Neurology News Network for the week ending June 18, 2022. [WATCH TIME: 3 minutes]
WATCH TIME: 3 minutes
Welcome to this special edition of Neurology News Network. I’m Marco Meglio.
Data from the HER-MES study (NCT03828539), a comparator trial between erenumab (Aimovig; Amgen) and topiramate (Topamax; Janssen), showed that patients with migraine on erenumab performed better on patient reported outcomes, including Headache Impact Test (HIT-6) and Short Form 36 Health Survey Questionnaire, version 2 (SF-36 v2). The study compared adult patients with migraine who were randomized 1:1 to subcutaneous monthly erenumab 70 mg or 140 mg (n = 389), the first FDA approved calcitonin gene-related peptide (CGRP) inhibitor, or topiramate oral daily 50 to 100 mg (n = 388). In total, 72.2% of those on erenumab achieved relevant improvement on HIT-6, as shown by reductions of at least 5 points (P <.001). On SF-36 v2 scores, 47.7% and 25.3% of those in the erenumab group demonstrated at least 5-point improvements on PCS and MCS, respectively, compared with 37.4% and 16.8% of those on topiramate.
Atogepant (Qulipta; AbbVie), an oral, calcitonin gene-related peptide (CGRP) receptor antagonist FDA-approved for the prevention of migraine, was found to be associated with dose-dependent decreases in body weight, according to new post-hoc data from the phase 3 ADVANCE study. Presented at the 2022 American Headache Society (AHS) Annual Meeting, June 9-12, in Denver, Colorado, the results showed a least square (LS) mean percentage change in body weight of +0.37 in the placebo group after 12 weeks compared with +0.14 (P = 0.4138), –0.61 (P = .0005), and –1.27 (P <.0001), in the atogepant 10-, 30-, and 60-mg groups, respectively. Atogepant is a relatively young drug within the field, gaining the FDA greenlight in September 2021 and becoming the second overall member of the gepant class to receive approval.In ADVANCE, 3.2% of those on placebo demonstrated at least 7% weight loss compared with 4.1%, 2.7%, and 5.7% for the atogepant 10-, 30-, and 60-mg groups, respectively.

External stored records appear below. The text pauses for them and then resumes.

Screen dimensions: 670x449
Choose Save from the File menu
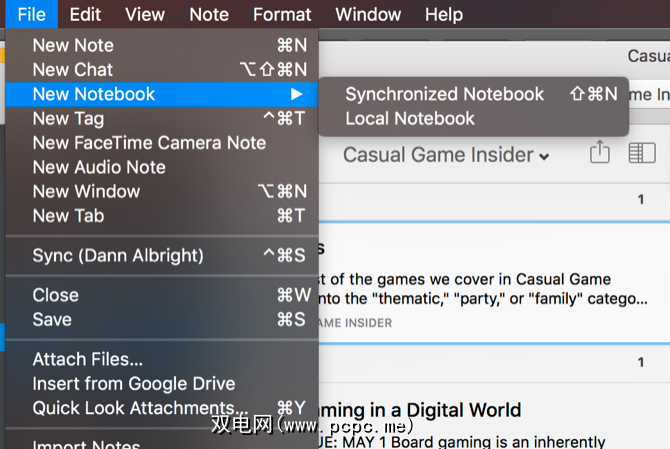(x=52, y=319)
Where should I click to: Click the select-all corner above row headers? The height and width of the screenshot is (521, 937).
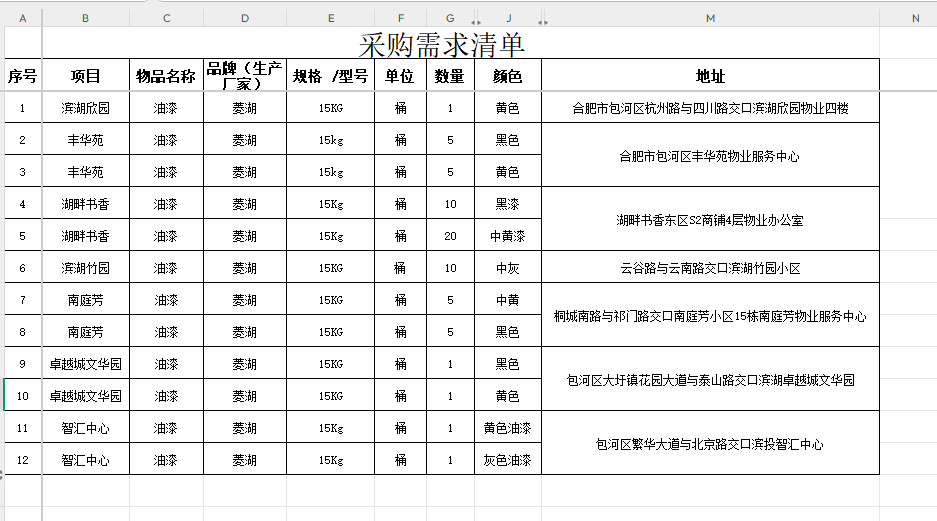(3, 18)
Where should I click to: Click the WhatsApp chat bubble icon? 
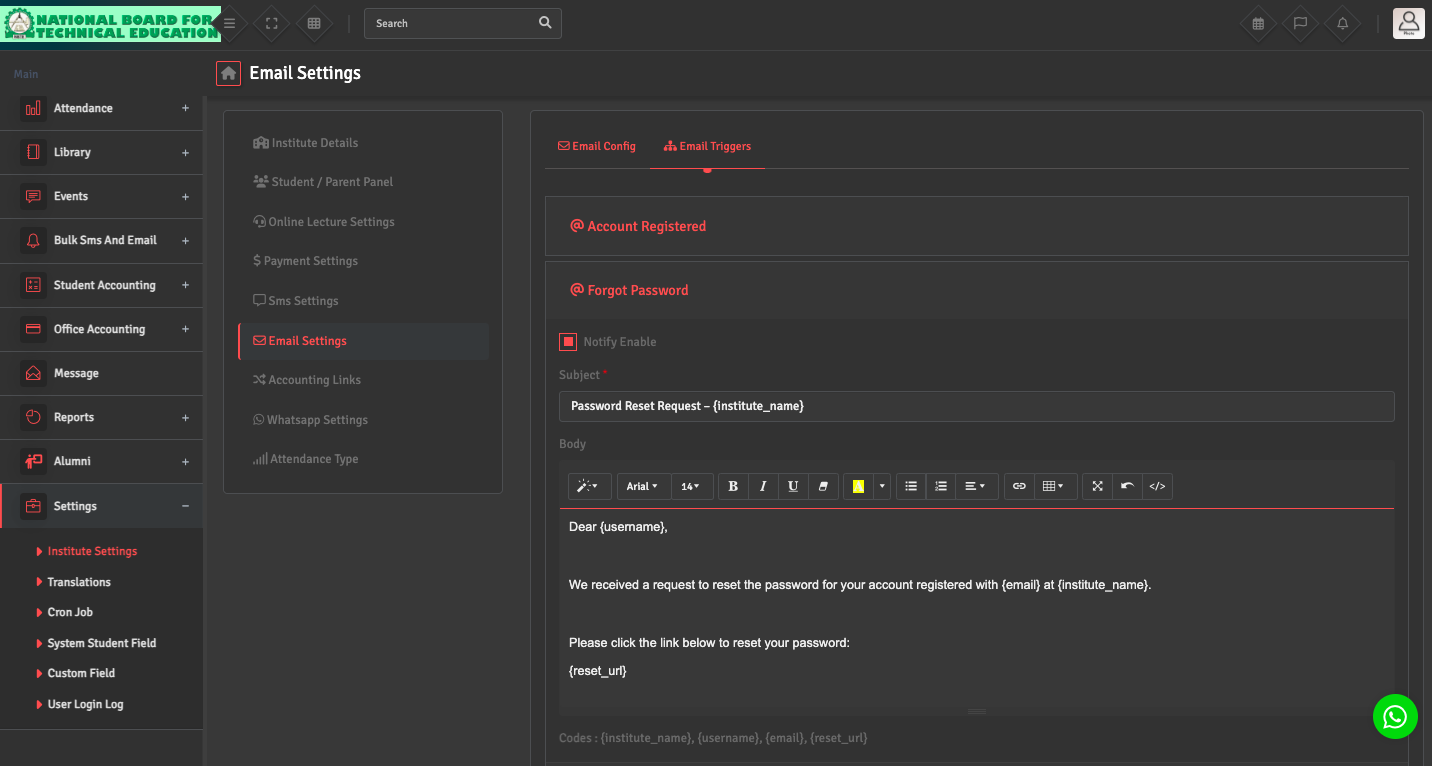pyautogui.click(x=1395, y=717)
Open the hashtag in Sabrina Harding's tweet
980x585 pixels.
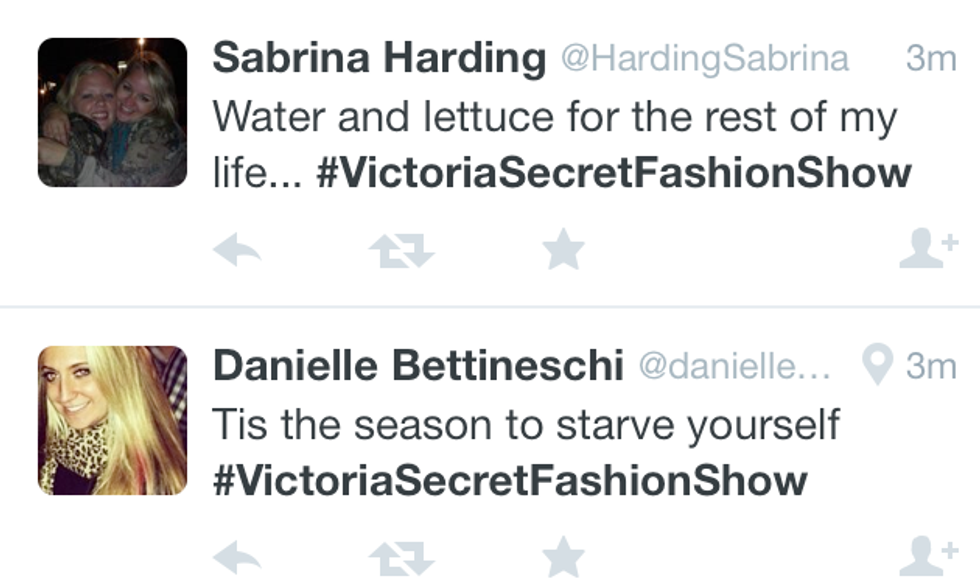(x=614, y=173)
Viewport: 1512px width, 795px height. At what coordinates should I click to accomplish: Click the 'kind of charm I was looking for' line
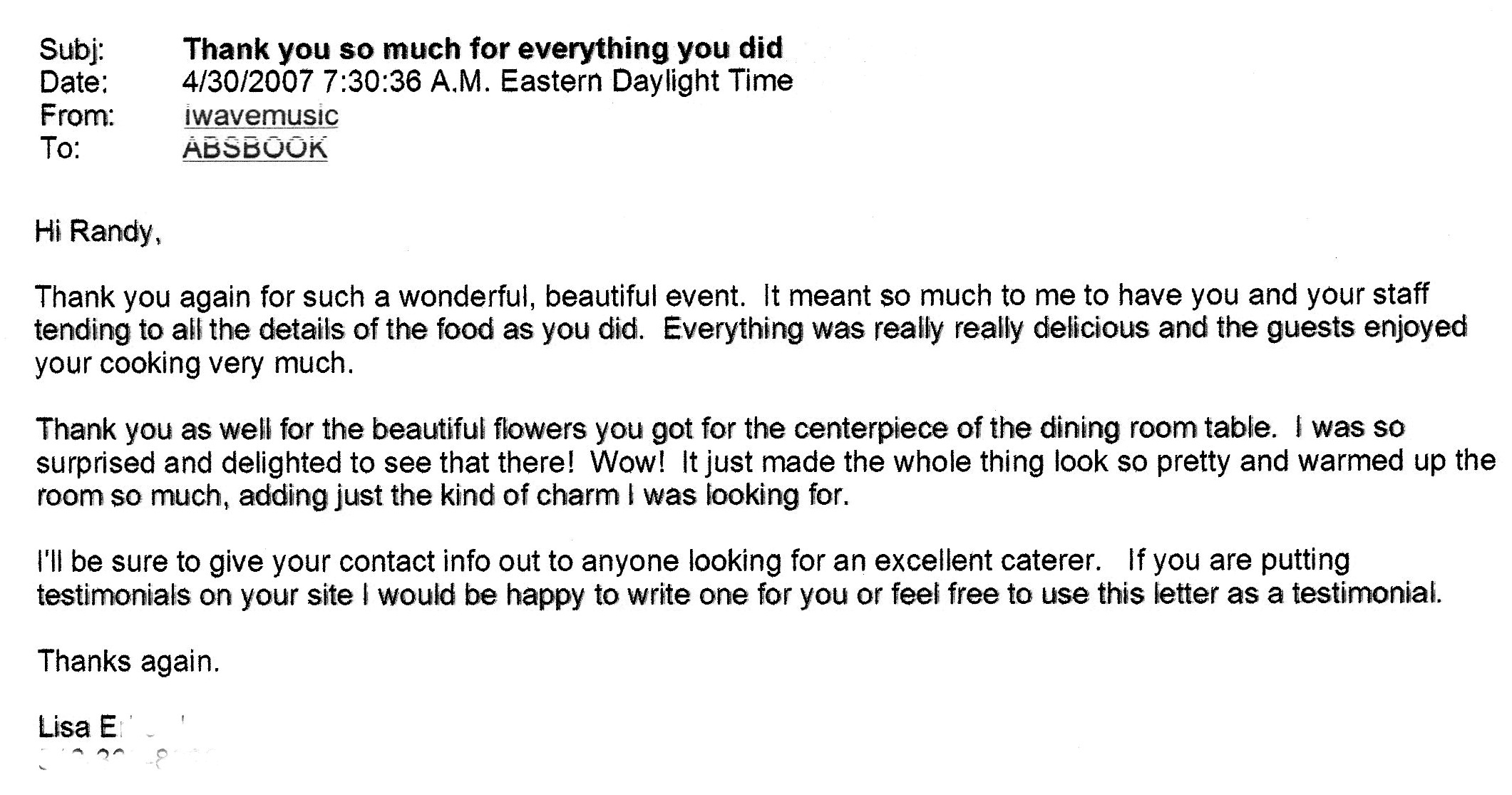point(443,495)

In contrast, weight gains of at least 7% were found in 2.3%, 1.8%, and 0.0% of those in the respective atogepant groups and 2.7% of those on placebo.
After the FDA first extended its review by an additional 3 months, the agency approved Alnylam’s investigational subcutaneous RNA interface therapy vutrisiran, marketed as Amvuttra, for the treatment of ATTR amyloidosis.The RNAi therapeutic administered once every 3 months was approved based on positive 9-month results from the phase 3 HELIOS-A study (NCT03759379). Results from the study showed that the treatment met the primary end point of change from baseline in the modified Neuropathy Impairment Score (mNIS+7) at 9 months (P <.001). Additionally, vutrisiran achieved statistically significant results (P <.001) on secondary measures such as the Norfolk Quality of Life Questionnaire–Diabetic Neuropathy (Norfolk QoL-DN) and timed 10-meter walk test (10-MWT) as compared with historical placebo results. HELIOS-A was a global, open-label, multicenter study that evaluated 164 patients with hATTR amyloidosis who were randomized 3:1 to either 25 mg of vutrisiran (n = 122) or 0.3 mg/kg of patrisiran (Onpratto; Alnylam) (n = 42) via intravenous infusion once every 3 weeks for 18 months.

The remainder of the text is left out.